• [Problem]: The string "computer" may appear in lines of the listing. Report each line where it does.

• [Task input]:
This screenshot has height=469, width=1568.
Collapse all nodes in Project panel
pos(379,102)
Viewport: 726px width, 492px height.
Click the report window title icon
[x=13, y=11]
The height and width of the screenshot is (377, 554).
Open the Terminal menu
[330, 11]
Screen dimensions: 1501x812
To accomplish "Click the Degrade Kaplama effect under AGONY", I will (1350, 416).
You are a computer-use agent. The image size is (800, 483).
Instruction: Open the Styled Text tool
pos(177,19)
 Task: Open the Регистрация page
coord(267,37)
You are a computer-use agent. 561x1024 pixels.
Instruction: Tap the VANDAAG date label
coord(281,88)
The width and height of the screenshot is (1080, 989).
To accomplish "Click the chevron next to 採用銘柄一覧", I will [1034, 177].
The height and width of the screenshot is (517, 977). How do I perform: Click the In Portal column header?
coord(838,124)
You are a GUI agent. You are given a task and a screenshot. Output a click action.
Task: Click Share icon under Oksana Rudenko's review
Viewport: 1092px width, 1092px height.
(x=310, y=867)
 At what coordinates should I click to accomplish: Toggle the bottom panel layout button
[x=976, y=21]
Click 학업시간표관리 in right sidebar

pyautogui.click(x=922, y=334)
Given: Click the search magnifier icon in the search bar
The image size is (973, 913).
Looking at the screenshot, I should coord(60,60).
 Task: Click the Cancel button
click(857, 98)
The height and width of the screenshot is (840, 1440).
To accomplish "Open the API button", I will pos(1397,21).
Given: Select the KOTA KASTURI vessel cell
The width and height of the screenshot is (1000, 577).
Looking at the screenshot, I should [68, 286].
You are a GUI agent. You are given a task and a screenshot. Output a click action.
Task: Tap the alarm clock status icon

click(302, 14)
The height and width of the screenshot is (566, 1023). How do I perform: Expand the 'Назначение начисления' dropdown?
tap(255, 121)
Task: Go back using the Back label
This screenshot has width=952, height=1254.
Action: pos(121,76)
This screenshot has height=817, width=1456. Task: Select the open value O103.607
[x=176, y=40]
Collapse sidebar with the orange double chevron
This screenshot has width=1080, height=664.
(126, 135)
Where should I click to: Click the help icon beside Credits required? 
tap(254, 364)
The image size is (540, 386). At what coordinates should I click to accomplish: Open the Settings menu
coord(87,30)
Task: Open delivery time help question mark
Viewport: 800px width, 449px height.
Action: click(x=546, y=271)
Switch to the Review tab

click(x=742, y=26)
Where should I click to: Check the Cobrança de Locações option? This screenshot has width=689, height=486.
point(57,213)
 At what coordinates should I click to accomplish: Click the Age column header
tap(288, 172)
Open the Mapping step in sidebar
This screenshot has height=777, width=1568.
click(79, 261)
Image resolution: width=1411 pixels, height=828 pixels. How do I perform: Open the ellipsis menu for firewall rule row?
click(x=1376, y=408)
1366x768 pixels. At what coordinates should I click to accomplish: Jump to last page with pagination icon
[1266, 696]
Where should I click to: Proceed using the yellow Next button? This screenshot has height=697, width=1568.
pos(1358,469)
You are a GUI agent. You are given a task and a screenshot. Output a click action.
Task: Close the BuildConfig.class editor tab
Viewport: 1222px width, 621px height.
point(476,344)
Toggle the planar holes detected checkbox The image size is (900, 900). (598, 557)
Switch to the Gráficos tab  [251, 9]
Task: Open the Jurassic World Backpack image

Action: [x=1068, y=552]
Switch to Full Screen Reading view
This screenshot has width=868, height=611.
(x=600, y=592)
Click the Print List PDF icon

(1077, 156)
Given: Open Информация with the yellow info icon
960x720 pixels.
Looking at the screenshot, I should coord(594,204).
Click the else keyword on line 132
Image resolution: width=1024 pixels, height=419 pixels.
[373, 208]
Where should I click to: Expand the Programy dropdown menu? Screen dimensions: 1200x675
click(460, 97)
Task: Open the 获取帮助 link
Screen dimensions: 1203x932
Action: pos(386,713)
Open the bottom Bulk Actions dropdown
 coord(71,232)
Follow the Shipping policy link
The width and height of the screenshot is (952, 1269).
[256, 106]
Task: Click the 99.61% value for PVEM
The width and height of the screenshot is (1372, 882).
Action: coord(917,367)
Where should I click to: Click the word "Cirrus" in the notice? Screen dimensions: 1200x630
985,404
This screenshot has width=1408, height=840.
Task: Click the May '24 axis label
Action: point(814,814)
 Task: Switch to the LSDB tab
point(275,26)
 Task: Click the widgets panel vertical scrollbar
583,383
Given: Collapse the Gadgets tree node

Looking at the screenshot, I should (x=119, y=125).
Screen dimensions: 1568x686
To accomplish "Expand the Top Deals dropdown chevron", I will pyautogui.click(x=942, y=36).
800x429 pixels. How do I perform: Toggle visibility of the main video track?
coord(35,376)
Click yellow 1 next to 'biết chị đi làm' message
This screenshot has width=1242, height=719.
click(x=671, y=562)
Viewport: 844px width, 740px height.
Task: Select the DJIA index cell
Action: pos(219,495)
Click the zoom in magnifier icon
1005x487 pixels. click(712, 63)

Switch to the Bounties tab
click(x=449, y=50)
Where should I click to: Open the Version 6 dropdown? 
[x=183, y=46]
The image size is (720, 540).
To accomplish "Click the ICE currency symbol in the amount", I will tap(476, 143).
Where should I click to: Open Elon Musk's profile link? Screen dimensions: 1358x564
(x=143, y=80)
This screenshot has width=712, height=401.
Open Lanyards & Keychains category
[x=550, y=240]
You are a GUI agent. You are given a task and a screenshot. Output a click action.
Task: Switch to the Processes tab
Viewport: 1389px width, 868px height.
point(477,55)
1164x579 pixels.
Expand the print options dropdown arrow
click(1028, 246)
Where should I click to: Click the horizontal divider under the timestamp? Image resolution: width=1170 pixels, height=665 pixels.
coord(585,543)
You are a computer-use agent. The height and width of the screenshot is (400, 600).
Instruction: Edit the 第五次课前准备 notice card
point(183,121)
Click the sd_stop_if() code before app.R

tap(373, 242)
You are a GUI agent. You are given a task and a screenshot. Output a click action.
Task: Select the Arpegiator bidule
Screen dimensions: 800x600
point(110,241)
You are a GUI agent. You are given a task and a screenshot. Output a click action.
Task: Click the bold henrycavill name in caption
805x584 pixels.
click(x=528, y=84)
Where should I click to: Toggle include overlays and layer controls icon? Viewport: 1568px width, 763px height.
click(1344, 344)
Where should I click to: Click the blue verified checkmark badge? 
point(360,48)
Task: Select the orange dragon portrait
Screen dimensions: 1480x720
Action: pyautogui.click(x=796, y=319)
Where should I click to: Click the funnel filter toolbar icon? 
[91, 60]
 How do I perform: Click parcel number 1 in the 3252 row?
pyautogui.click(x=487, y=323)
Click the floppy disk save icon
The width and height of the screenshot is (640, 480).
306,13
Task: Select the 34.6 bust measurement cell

• [Response area]:
You are a computer-use agent. The image size is (800, 483).
You are a computer-use agent. 561x1024 pixels.
You are a computer-use agent. The height and width of the screenshot is (400, 600).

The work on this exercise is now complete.